Pornography raises many questions, but two of the most simple are also the most important.
Why fight temptations? And how?
So many resolutions to avoid porn fail with this first question. The how question is the easier one—we can quickly identify steps such as Internet filters or a friend willing to ask us tough questions. It’s the why where we get tripped up. We need biblically persuasive reasons to stand firm when the hard questions and justifications come.
And they will come:
- Why bother? It doesn’t hurt anyone.
- If my wife were sexually more available or adventurous, I wouldn’t need this.
- If I had a wife, I wouldn’t need this.
- All men look at porn. It’s how we were created. How can God give me the desire and then expect me to fight it?
- This next time will be the last time.
The pursuit of porn has bad consequences. We need no special insight to see it erodes relationships and never satisfies. But bad consequences aren’t enough to stop us. We must be ready with persuasive reasons to put up a fight, and then assemble those reasons into a story that has some of the following elements.

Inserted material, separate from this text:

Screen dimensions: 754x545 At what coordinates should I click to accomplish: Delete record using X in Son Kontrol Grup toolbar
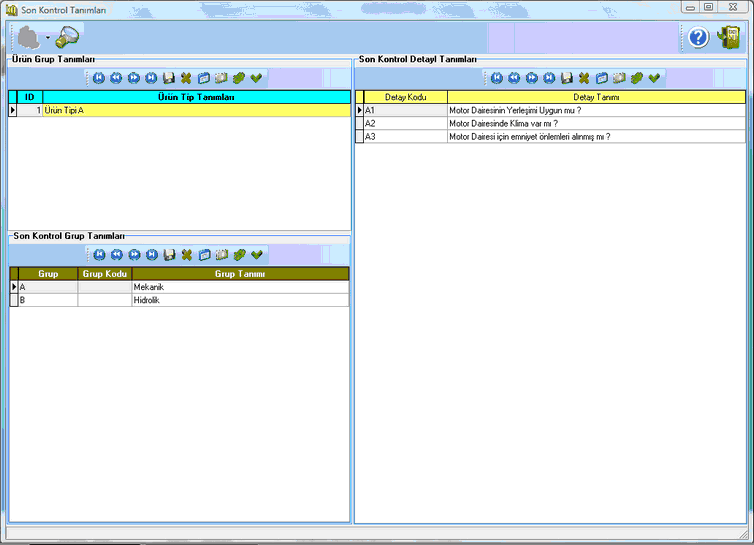pos(186,255)
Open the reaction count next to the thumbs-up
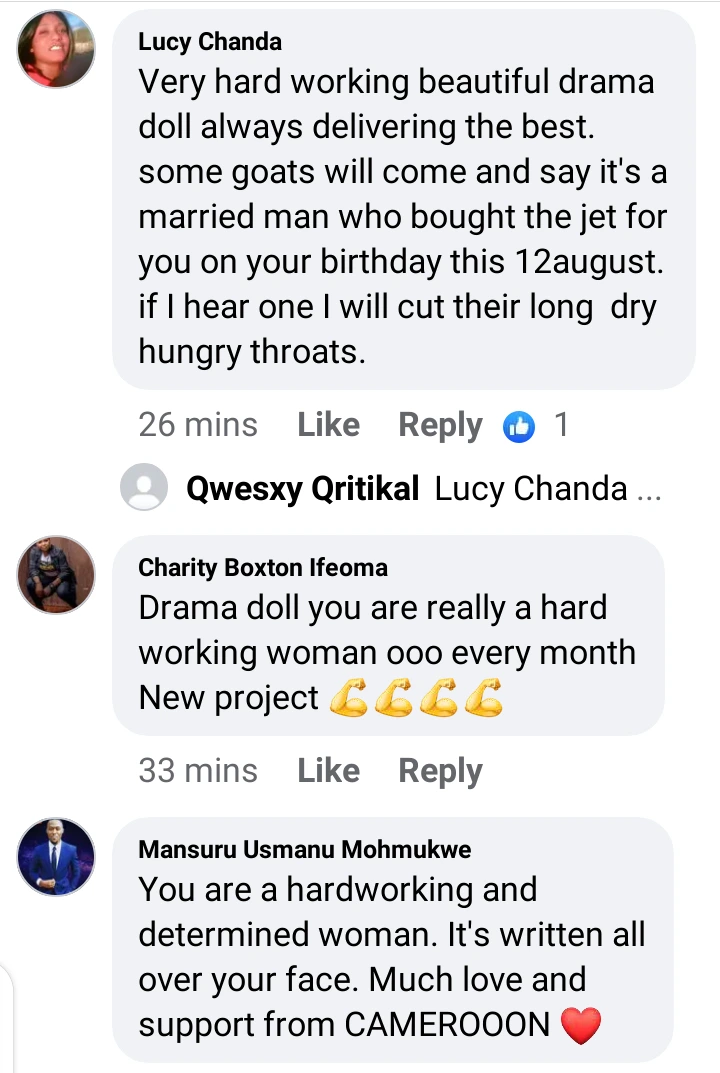The height and width of the screenshot is (1073, 720). pyautogui.click(x=561, y=425)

Getting the Story Straight
Human beings, like all creation, are designed to live within boundaries. When creation exceeds its appointed boundaries—as in hurricanes, in which the seas encroach on dry ground—bad things happen. It’s the same with us. This is one of the points of the creation story, when Adam and Eve were told a certain tree was off-limits. Why was it off-limits? That isn’t the important question. What’s important is this: God’s royal children are tested. Will we be faithful to our Father when temptations arrive and faithfulness suddenly feels inconvenient?
When our temptations are especially strong, no rationale for those boundaries will be enough. For example, God has his reasons for limiting sexual expression to heterosexual covenant union, but those reasons won’t give us power to fight temptations. Power doesn’t come from mere knowledge; it comes as we grow in the knowledge of God and respond to him with obedient trust. It comes only as we discover that in God’s presence—not from what the world or fleshly pleasure can offer—do we find fullness of joy and pleasures that never lose their capacity to satisfy (Ps. 16:11).
As it turns out, the act of saying no to certain desires seems to be a distinguishing feature of human beings. Animals don’t say no, but we do. Consider the book of Proverbs. It’s all about wisdom, and wisdom means we’re living as God intended. Within the first nine chapters, which summarize the book’s main themes, the father-teacher is doing everything possible to portray the beauty of self-control and to dramatize the dangers of a life given over to one’s desires.
What is the real problem? We don’t cherish the fear of the Lord (Prov. 1:7). Since fear is about what controls us, wisdom begins when we’re controlled by the triune God rather than by the objects of our temptations. In other words, life outside God’s boundaries is evidence we must not know him very well. We must not know he’s good, and that everything he commands us to do is for our benefit. We must think he’s a mortal who doesn’t see what we’re doing. We must think the darkness can hide us from his presence. We are given the God of life, but we keep veering off into independence and misery. And in doing so, we fail to be truly human.
This is the story Jesus enters. Jesus was led into the desert to experience the extremes of physical and Satanic temptations (Matt. 4:1–11). Though his temptations weren’t sexual, they did involve intense physical desires that pleaded for satisfaction. Jesus entered into our struggle; he revealed the essence of true humanity in his stand against Satan; and he became the tested and perfect man who would be our representative before the Father. These were the credentials he brought to the cross.
The gospel is activated in our lives through faith, as we say to our King, “I’m with you. My own record is a mess; yours is perfect.” And in that response we get more grace than we expected. We’re joined with Jesus in his successes, and given his Spirit to empower us to follow him.
And then we’re led into temptations once again, which is how royal children are trained and matured. Although this time we’re better prepared.